The answer is every record that follows, printed exactly.
---------- PROVIDED RECORDS
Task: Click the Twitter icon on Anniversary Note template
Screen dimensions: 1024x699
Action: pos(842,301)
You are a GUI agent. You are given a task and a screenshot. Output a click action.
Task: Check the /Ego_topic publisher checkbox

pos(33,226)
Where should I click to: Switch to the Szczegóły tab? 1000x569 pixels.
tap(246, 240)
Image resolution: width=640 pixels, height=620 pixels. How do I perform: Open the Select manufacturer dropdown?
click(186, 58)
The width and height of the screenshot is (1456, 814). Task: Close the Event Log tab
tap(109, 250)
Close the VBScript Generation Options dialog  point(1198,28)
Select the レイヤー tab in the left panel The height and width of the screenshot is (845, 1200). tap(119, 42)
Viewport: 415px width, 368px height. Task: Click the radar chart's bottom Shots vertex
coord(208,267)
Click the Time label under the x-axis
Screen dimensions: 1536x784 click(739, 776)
--------------------
◆ **ANSWER SPACE**
Task: Click the Twitter icon on Anniversary Note template
Screen dimensions: 1024x699
Action: pos(842,301)
You are a GUI agent. You are given a task and a screenshot. Output a click action.
Task: Check the /Ego_topic publisher checkbox

pos(33,226)
Where should I click to: Switch to the Szczegóły tab? 1000x569 pixels.
tap(246, 240)
Image resolution: width=640 pixels, height=620 pixels. How do I perform: Open the Select manufacturer dropdown?
click(186, 58)
The width and height of the screenshot is (1456, 814). Task: Close the Event Log tab
tap(109, 250)
Close the VBScript Generation Options dialog  point(1198,28)
Select the レイヤー tab in the left panel The height and width of the screenshot is (845, 1200). tap(119, 42)
Viewport: 415px width, 368px height. Task: Click the radar chart's bottom Shots vertex
coord(208,267)
Click the Time label under the x-axis
Screen dimensions: 1536x784 click(739, 776)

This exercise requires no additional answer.